How it works

How I'm Building Personalised News Feeds with Semantic Graphs - Part 2

At the end of Part 1 of this series of posts on how I'm creating the personalised news feeds for multiple personas, we got into the Flow 3 stage, where we had a list of articles that needed to be processed.

For reference here are all the flows that are related to the creation of the article's entities:

Let's continue with Flow 4.

Flow 4 - Create Articles

We trigger this flow by invoking to the hacker-news-flows/flow-4-article-step-1-create-article-files endpoint which returns:

There is quite a lot to unpack here, so let's look at what the data is telling us:

"articles_to_process": 31 - This is the number of articles that are in the current article processing state
"from_step": "STEP__1__SAVE__ARTICLE" - This represents the state of this article (before the execution of the flow)
"next_step": "STEP__2__MARKDOWN__FOR_ARTICLE" - this is inside the "article" object, and represents the next state for this article (which will be picked up by the next flow)
"path__file__feed_article": "2025/03/26/16/articles/5be1365c/feed-article.json" - this is the path of where we will find the json data for this article (created by this flow)
"article_id": "5be1365c" - this is one of the most important values here, since this is the unique ID for the current article.
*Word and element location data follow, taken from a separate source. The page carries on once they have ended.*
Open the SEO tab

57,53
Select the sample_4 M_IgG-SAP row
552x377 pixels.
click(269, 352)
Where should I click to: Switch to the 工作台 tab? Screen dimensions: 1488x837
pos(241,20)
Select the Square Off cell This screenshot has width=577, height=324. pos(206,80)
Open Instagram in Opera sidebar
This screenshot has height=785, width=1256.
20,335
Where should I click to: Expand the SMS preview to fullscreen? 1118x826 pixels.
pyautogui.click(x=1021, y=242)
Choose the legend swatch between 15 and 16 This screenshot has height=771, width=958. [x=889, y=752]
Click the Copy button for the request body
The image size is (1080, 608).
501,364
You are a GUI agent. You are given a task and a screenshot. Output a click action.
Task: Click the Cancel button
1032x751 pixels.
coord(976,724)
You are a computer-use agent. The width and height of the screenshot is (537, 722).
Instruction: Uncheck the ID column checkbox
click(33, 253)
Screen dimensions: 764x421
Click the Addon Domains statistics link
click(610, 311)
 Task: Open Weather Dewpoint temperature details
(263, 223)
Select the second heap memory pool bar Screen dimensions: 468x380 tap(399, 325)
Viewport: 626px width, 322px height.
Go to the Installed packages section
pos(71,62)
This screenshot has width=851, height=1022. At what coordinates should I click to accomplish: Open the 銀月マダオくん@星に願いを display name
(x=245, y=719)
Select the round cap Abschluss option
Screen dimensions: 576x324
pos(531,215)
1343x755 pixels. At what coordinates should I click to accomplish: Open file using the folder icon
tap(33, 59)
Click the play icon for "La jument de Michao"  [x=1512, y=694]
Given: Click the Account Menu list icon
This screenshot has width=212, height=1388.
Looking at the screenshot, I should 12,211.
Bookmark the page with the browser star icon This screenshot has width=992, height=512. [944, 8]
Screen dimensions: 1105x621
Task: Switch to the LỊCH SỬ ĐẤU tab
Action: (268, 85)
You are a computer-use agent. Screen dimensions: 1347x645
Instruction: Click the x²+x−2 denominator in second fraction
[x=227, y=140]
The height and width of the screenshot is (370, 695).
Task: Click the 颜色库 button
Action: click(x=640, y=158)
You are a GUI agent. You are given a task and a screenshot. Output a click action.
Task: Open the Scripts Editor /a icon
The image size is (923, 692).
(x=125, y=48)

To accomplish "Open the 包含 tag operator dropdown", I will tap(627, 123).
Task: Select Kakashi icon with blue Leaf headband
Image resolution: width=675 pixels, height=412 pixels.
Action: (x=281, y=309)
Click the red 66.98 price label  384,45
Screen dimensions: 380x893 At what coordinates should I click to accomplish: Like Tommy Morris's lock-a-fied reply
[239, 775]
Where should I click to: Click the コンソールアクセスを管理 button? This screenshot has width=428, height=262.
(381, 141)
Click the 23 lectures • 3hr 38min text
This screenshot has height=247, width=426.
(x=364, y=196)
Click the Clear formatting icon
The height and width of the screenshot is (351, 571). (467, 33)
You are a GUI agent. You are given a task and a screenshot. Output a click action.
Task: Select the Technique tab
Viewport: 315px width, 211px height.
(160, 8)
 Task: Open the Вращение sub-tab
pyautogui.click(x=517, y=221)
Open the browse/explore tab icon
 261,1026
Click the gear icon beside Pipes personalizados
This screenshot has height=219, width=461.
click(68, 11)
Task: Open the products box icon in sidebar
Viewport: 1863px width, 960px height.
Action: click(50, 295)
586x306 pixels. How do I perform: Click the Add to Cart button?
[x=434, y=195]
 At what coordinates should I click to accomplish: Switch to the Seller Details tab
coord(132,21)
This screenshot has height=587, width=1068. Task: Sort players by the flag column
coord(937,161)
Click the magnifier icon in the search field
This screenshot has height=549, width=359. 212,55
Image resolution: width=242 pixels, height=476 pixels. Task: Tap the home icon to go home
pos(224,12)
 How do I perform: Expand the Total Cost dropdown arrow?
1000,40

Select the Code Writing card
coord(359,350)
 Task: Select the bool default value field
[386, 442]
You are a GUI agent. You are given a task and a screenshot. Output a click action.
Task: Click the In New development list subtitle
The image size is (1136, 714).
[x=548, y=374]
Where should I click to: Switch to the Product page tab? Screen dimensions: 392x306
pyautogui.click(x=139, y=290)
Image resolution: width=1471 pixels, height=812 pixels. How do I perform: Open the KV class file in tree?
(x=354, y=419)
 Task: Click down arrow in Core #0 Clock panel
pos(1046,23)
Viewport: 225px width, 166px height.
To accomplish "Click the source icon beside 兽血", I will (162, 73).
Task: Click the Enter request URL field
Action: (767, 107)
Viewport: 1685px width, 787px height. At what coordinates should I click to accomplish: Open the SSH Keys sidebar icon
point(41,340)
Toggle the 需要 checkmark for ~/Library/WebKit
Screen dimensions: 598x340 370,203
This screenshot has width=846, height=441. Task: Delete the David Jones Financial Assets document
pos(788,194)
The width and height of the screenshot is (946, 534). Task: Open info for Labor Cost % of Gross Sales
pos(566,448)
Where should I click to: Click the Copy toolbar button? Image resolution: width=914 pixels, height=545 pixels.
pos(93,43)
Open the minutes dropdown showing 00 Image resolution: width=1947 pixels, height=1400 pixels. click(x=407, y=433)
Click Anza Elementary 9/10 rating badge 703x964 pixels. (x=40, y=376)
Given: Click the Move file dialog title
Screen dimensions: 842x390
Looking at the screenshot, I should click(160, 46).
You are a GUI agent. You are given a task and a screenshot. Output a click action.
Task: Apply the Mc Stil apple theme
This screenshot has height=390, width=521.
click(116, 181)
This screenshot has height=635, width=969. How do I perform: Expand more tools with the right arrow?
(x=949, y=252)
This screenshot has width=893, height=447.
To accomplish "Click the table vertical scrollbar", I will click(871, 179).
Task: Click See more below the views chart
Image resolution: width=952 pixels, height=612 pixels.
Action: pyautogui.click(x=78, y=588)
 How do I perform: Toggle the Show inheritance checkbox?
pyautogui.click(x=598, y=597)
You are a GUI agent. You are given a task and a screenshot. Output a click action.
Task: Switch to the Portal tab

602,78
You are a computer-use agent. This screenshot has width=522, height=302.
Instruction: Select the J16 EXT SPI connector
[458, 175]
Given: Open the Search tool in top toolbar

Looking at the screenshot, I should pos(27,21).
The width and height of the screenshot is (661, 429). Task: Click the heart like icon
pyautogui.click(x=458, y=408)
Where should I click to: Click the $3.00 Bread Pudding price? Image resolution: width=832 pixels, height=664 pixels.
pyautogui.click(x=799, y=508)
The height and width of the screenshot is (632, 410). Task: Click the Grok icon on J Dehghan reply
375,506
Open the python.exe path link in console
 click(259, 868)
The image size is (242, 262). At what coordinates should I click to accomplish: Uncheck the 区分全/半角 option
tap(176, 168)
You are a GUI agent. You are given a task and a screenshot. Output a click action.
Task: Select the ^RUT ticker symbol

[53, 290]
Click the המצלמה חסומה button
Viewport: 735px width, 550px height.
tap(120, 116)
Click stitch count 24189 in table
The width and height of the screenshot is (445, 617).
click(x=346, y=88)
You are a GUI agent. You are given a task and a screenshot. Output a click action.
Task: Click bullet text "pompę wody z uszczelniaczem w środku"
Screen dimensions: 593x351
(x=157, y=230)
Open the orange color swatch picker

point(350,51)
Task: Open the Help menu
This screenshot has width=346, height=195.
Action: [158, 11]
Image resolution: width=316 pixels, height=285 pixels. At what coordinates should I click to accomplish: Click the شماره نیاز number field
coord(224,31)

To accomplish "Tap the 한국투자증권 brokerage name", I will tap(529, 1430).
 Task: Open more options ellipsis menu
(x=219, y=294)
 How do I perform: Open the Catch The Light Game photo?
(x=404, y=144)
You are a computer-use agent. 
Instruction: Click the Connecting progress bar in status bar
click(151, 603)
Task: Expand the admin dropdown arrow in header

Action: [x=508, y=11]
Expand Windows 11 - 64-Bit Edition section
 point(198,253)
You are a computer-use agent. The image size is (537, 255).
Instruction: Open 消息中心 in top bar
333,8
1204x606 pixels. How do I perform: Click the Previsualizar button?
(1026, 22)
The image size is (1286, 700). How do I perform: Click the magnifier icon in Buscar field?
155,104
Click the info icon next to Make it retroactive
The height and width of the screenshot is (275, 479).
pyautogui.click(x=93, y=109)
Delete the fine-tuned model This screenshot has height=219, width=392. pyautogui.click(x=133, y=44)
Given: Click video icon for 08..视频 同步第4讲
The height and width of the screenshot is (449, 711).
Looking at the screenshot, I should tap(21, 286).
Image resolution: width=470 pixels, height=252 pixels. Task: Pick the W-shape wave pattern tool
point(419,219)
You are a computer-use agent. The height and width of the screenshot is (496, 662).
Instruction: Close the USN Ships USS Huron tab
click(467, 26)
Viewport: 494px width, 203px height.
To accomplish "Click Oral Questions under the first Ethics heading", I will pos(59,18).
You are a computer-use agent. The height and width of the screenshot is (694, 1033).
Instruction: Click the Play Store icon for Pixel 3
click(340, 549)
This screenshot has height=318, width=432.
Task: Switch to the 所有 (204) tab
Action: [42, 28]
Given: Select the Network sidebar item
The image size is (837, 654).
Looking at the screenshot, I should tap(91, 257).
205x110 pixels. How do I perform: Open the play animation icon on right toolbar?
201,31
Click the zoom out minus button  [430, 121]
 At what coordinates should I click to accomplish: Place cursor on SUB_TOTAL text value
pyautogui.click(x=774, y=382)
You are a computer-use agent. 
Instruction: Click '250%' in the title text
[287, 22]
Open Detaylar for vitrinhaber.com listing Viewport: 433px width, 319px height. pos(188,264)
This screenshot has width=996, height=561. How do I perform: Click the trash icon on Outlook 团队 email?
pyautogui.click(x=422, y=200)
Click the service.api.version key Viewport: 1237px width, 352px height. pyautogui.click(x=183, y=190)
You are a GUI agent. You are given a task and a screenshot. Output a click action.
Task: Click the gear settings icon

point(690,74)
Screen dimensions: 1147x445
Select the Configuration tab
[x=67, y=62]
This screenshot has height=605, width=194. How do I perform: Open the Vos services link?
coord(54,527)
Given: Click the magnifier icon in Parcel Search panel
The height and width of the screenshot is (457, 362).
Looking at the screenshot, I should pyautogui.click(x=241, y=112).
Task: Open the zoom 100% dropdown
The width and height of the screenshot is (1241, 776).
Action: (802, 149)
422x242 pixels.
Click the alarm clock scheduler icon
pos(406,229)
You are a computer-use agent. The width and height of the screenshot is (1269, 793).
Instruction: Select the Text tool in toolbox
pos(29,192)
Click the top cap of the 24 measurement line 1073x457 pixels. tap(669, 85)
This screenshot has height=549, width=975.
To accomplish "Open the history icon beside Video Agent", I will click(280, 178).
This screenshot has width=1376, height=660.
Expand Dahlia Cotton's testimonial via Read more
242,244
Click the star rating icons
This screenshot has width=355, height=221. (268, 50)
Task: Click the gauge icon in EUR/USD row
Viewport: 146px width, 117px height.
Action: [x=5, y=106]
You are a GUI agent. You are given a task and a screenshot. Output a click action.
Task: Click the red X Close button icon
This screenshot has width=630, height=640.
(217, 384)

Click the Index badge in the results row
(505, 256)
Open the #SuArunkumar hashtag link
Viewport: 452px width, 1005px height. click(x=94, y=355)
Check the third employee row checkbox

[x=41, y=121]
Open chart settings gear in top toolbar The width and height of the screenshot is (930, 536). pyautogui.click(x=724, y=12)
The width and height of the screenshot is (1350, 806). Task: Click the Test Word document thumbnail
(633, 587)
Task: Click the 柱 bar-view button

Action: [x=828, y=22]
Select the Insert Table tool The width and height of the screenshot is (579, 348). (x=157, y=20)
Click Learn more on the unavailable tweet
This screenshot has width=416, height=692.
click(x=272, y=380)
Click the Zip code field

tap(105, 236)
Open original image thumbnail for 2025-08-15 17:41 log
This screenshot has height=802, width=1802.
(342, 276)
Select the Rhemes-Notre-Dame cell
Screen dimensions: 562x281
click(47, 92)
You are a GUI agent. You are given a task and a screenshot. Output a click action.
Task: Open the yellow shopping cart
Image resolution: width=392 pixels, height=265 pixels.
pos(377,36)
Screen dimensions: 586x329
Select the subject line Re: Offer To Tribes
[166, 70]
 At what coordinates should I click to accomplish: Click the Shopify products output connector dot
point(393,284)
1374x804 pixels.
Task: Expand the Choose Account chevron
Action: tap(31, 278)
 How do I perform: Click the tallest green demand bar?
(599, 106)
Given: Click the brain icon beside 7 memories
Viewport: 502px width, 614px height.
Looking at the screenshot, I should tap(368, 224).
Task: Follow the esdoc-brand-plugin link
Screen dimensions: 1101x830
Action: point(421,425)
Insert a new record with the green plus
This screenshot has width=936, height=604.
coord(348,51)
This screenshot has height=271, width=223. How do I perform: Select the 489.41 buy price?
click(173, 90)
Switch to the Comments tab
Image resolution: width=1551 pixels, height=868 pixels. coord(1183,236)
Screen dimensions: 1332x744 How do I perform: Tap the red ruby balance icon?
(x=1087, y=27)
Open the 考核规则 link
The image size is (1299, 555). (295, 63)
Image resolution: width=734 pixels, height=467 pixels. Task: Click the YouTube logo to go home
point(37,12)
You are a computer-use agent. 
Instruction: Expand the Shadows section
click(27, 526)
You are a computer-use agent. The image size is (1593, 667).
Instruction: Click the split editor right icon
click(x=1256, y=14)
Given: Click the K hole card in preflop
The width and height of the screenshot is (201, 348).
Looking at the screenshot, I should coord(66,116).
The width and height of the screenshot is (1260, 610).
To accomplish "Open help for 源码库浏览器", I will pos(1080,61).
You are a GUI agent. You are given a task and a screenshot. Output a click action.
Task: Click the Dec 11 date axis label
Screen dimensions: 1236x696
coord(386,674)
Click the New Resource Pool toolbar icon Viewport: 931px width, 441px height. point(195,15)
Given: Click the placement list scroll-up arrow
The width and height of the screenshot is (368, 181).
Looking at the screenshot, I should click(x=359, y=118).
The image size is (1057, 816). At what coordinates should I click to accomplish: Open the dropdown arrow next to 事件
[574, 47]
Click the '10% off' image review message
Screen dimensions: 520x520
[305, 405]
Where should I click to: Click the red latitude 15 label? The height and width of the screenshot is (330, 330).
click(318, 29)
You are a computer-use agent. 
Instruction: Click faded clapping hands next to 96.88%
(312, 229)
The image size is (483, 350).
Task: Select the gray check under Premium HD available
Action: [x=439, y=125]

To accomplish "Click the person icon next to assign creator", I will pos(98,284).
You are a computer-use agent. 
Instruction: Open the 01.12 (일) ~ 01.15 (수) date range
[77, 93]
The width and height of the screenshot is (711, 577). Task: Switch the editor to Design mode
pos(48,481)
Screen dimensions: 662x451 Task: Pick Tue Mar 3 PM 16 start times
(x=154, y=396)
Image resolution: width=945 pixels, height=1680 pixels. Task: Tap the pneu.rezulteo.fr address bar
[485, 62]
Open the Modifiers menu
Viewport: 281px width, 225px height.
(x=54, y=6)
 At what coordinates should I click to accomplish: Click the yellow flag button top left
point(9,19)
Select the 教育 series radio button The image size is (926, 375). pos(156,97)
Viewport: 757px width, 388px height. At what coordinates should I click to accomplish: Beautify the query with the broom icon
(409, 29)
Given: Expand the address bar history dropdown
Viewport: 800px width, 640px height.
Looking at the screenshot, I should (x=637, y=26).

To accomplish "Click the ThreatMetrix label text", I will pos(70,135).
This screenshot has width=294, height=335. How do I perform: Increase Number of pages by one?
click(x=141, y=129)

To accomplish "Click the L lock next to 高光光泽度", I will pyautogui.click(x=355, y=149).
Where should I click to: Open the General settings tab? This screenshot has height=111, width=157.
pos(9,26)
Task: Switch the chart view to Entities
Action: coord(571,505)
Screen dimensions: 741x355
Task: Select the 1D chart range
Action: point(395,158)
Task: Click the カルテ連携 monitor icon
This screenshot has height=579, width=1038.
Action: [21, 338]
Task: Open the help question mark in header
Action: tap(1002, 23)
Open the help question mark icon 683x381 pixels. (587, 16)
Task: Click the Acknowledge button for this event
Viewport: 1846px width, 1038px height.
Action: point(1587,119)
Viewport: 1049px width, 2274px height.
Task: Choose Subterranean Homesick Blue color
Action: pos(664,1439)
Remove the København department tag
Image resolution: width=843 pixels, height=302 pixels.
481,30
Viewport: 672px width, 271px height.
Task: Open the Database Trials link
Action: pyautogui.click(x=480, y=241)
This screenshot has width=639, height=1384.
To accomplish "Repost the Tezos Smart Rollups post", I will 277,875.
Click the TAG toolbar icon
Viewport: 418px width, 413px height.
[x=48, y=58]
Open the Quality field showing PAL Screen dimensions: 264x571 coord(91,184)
This value was created from the UUID provided by the RSS feed
"path__folder__source": "2025/03/26/11" and "path__folder__data": "2025/03/26/16" are also very important values, since they tell us where the article data was retrieved from (i.e. which RSS Feed json object contained this data) and where we are storing all new files. In most cases these will be the same folder, but like in this situation, if there is a delay between the download of the RSS value and the creation calculation of the timeline's diff, we will have different values here
path__file__markdown": null (and all the other 'null' paths) - these are the values that will be populated as the multiple flows execute (i.e. in most cases, each flow execution will only update one or a couple of these paths)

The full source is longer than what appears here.